HIV is ‘no death sentence’


LIVING with HIV is not a death sentence like most people think, Kylie Nelson (pen name) says.
Nelson first found out she was HIV positive in 2008 when she was 17-years-old and in Grade 10.
She contracted the virus from her boyfriend who was attending a university then.
When she told him it was too late because he had already moved on with another woman.
She was so depressed and wanted to commit suicide.
Her depression affected her education. She did not complete her secondary education, although she was offered a place at Aiyura National High School in Eastern Highlands. After she came to know of Igat Hope Inc, the national organisation for people living with HIV and AIDS in PNG, everything changed for her.
She was given counselling and put on anti-retro viral therapy drugs (ART) to maintain normalcy in her life.
She is now happily married with three kids aged between one and seven.
Her husband and children are HIV-negative.
Nelson, 27, has been on ART for nine years. She is thankful to the Government, non-governmental organisations and churches who are providing the drugs for free in the country.
“Papua New Guineans are privileged to have the Government paying for their medication unlike in other countries where people living with HIV and AIDS are paying for the ART drugs themselves,” Nelson said.
“The ART drugs prevent negative partners from contracting the virus.
“And it also prevents children from getting infected too.
“There were side effects, like change of skin colour and all that but in order for me to remain fit and live longer to see my children grow, taking my medication faithfully is the best thing to do.”
She believes that living with HIV is not a problem because life must go on and we must continue to live.
She does her daily activities like any other normal person; dropping her kids off at school and going to work.
“I came here and learnt alot about HIV, the treatment, its advantages and how to maintain a normal life.
“I know how the medication works, what is treatment and to adhere to it (treatment).”
Nelson is living a very positive life and is urging everyone to be faithful to their partners to stop the spread of HIV.
“I am encouraging those who have multiple sexual partners to get tested,” she said.

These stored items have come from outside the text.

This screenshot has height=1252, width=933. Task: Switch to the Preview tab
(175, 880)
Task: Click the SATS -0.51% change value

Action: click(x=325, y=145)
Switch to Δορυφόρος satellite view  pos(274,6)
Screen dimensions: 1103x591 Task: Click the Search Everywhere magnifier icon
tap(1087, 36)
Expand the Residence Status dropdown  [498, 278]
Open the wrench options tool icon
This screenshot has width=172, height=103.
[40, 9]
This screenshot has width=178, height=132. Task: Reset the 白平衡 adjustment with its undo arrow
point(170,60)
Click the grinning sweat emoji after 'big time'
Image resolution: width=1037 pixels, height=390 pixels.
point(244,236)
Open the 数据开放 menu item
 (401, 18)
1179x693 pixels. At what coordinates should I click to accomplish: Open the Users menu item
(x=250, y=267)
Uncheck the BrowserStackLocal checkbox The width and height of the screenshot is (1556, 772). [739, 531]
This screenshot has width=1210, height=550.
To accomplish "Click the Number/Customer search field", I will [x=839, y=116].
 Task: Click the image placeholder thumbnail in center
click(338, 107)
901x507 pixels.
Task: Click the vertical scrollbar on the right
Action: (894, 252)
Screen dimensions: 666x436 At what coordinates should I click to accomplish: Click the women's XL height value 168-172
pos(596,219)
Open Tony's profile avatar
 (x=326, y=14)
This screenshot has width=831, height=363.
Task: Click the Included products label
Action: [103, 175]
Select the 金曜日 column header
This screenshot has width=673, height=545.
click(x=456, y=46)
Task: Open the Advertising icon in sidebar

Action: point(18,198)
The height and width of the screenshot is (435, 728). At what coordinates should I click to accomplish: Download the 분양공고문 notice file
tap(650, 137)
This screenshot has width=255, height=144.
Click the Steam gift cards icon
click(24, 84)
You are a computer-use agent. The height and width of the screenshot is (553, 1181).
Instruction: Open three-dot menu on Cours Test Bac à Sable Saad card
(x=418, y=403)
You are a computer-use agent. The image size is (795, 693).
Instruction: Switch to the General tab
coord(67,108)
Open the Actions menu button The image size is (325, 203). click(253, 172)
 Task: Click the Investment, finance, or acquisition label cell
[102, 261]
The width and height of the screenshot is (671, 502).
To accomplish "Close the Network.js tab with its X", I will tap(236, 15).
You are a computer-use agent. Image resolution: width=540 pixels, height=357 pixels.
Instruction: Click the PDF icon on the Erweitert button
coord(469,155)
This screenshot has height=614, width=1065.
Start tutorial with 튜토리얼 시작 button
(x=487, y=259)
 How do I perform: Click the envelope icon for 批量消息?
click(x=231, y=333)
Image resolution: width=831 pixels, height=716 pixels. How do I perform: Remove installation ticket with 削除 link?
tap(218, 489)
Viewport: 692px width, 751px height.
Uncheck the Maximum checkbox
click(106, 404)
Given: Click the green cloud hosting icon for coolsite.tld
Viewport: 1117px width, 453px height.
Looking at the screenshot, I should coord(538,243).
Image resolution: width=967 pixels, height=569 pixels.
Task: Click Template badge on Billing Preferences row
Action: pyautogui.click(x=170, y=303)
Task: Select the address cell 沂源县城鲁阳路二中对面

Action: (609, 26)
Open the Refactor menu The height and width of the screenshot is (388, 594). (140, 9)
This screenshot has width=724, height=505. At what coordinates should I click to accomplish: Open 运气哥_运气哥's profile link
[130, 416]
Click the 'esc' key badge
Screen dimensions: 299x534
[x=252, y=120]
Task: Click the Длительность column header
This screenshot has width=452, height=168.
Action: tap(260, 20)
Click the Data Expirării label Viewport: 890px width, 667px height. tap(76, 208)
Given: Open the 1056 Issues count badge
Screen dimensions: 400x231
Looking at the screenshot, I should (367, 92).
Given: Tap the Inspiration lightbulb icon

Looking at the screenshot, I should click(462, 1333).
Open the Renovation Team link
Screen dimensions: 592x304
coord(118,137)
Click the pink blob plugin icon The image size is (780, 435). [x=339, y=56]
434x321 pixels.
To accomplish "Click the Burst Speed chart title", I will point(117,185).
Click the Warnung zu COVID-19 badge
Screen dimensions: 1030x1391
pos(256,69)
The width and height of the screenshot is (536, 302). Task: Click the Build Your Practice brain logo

“If tested positive you will be put on ART drugs.
“If their result comes out negative then the counsellors will share with you necessary information on how to be safe and avoid contracting the virus.”
Nelson also appeals to everyone to be cautious during this election period because it is a time when people will be moving about and money will be exchanged for sex.
With the aid of mobile phones and social media like Facebook sex is no longer a hidden topic, everyone is talking about it.
“If you want to have sex, nobody is stopping you.
“The important thing is to use protection and stay safe.
“If you feel or suspect that you are not okay, get tested and get treated.”